● **INPUT FOR THIS TASK**
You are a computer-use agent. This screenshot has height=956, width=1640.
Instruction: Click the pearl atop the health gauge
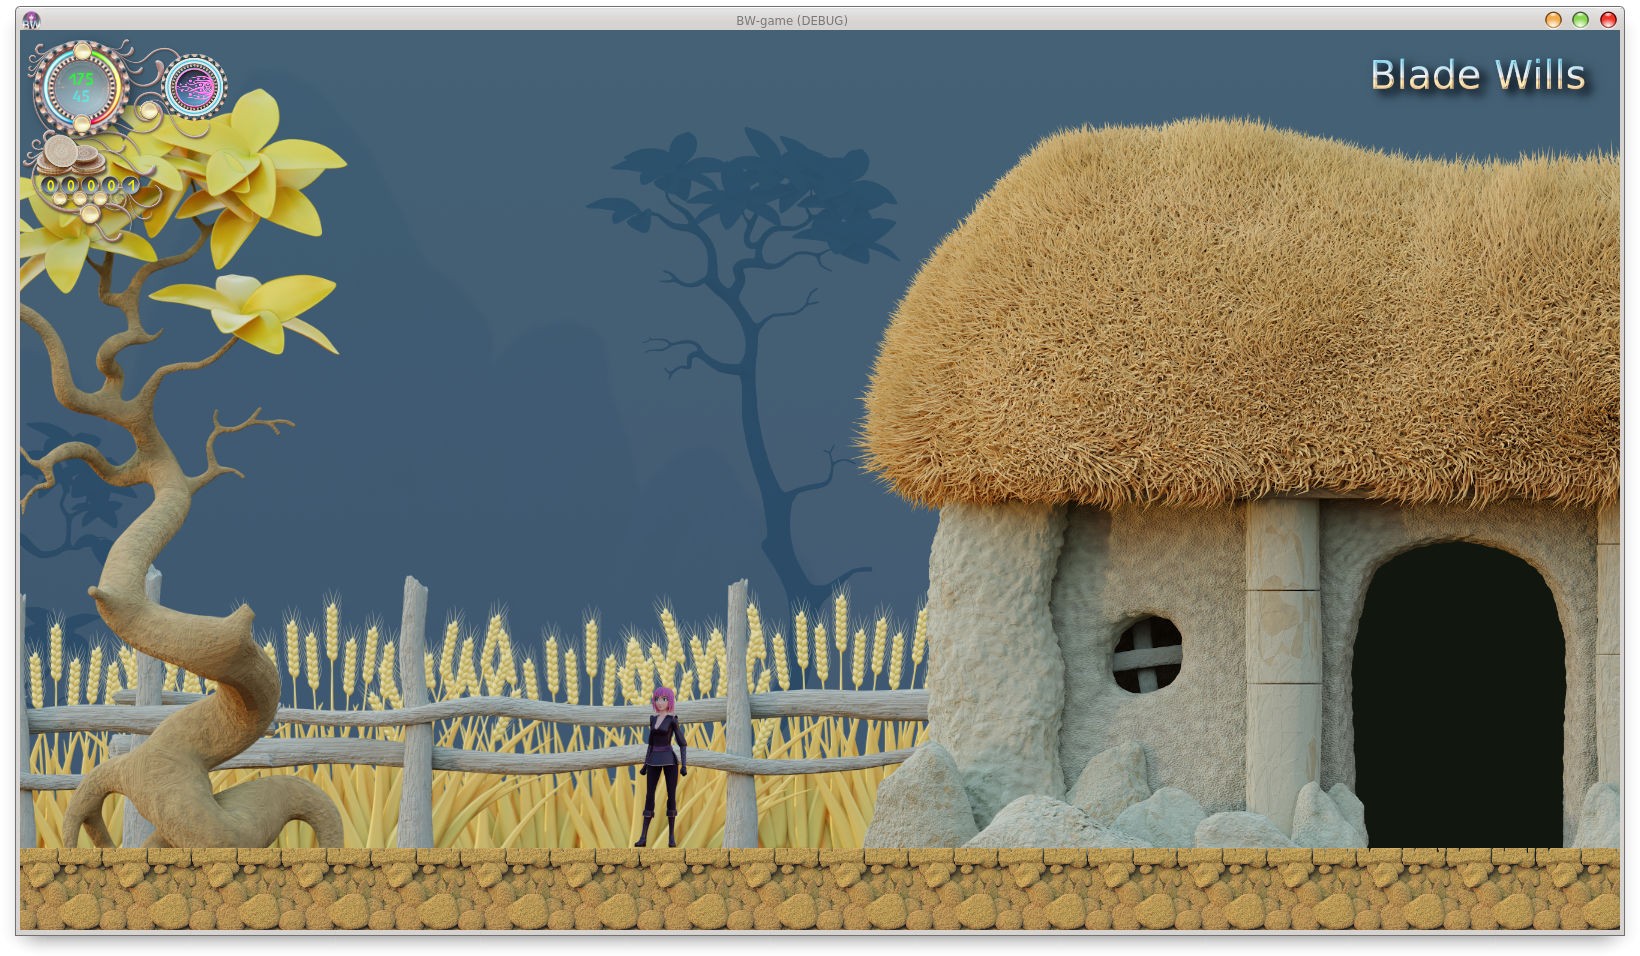[82, 50]
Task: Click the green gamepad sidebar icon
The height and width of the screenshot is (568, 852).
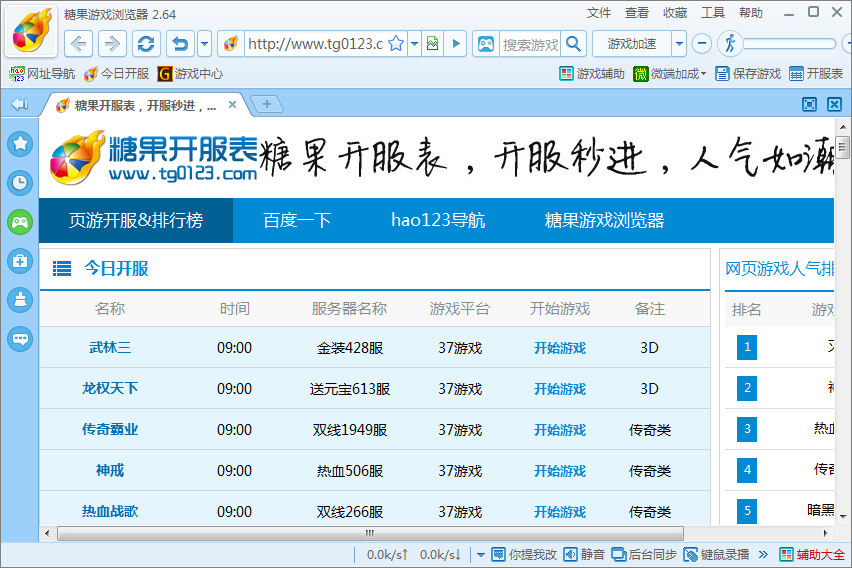Action: (20, 222)
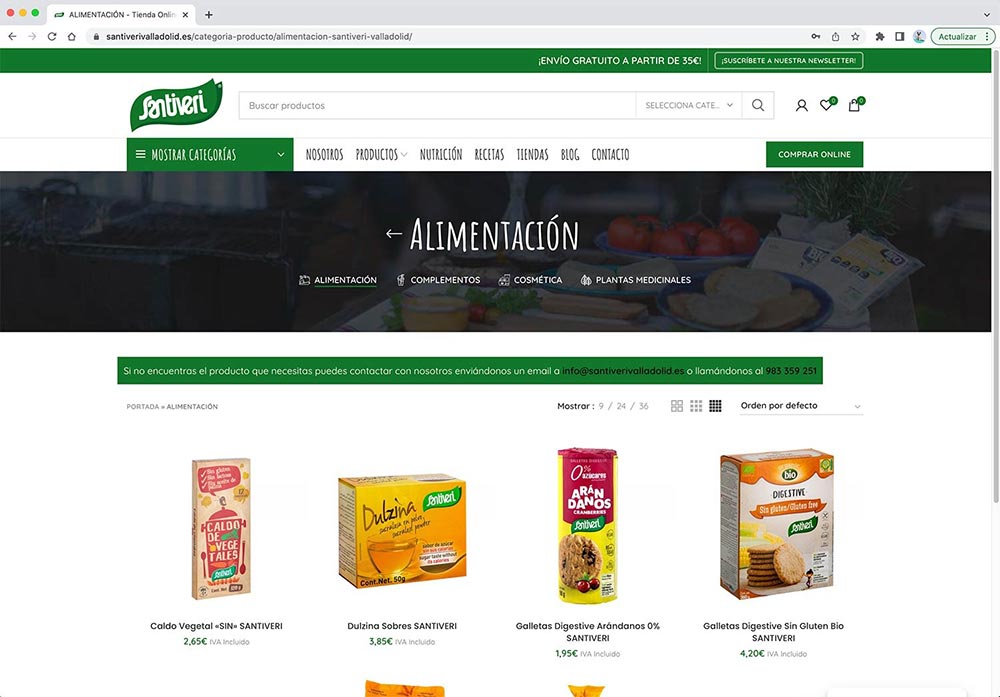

● **THE PROBLEM**
Which lines in the items above contain the word "Click"? Copy each of those lines in full.

● **RESPONSE BELOW**
Instruction: Click the pearl atop the health gauge
Task: Click the green gamepad sidebar icon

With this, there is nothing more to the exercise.